Selected text:
* * * * * * * * *

These are trying times for Israelis as well as Jews world-wide. 

Israel-bashing and anti-Semitism go hand in glove promoted by the likes of Irish academics and the New York Times, each in its own venal manner.

At times like these it's worth digesting the thoughts recently delivered by Bibi Netanyahu.

"In every generation our enemies rise against us to destroy us," the Prime Minister concluded. "In every generation, each man (and woman) must view himself (and herself) as though he had survived the Holocaust and went on to found the state of Israel. In every generation, it is our duty to ensure that the Holocaust does not recur."

1 comment:

  1. “Good Jews don't support Israel”, this was a newspaper headline in England. It could put their lives in danger on the streets of England. In America it is true for different reason. Many America Rabbi’s, Jews and Zionists have divided minds, half of it supports Israel and other half supports the Palestinians. My question? Supporting Palestinians to do what? Kill more Jews, Israelis or their Arab brothers?

    This is even true with my close friends. Every time I ask them to help support Israel. He responds, “What about the Palestinians?”

    I don’t want to say this. I am a shamed to say this. But it must be said!

    A Wiesenthal Center spokesperson agrees. I wish he had disagreed.

* * * * * * * * *

Given material:
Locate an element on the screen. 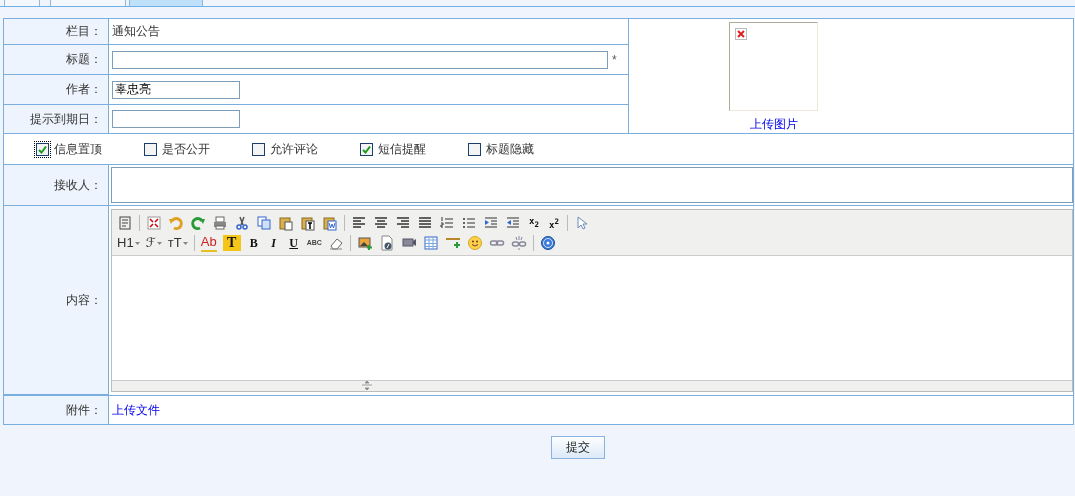  broken-image-icon is located at coordinates (741, 34).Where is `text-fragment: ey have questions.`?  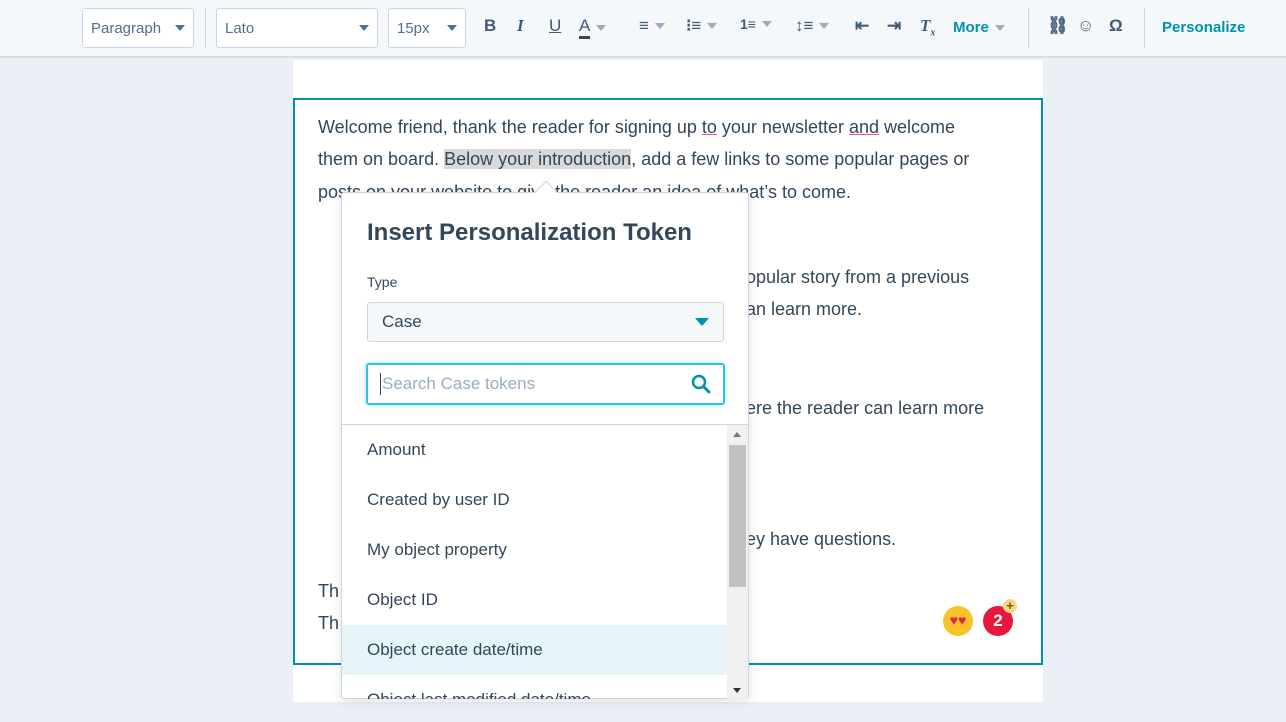
text-fragment: ey have questions. is located at coordinates (822, 539).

* * * * * * * * *

To do: Do these statements agree with the post on Israel and anti-Semitism? For each, answer yes or no and quote the deciding words. (a) The Netanyahu remarks it cites were delivered recently. (b) According to the comment, the headline "Good Jews don't support Israel" ran in an American newspaper. (c) The commenter reports that a Wiesenthal Center spokesperson disagreed. The listing has no connection to the post on Israel and anti-Semitism.

Completed task:
(a) Yes: "recently delivered by Bibi Netanyahu"
(b) No: "this was a newspaper headline in England"
(c) No: "A Wiesenthal Center spokesperson agrees."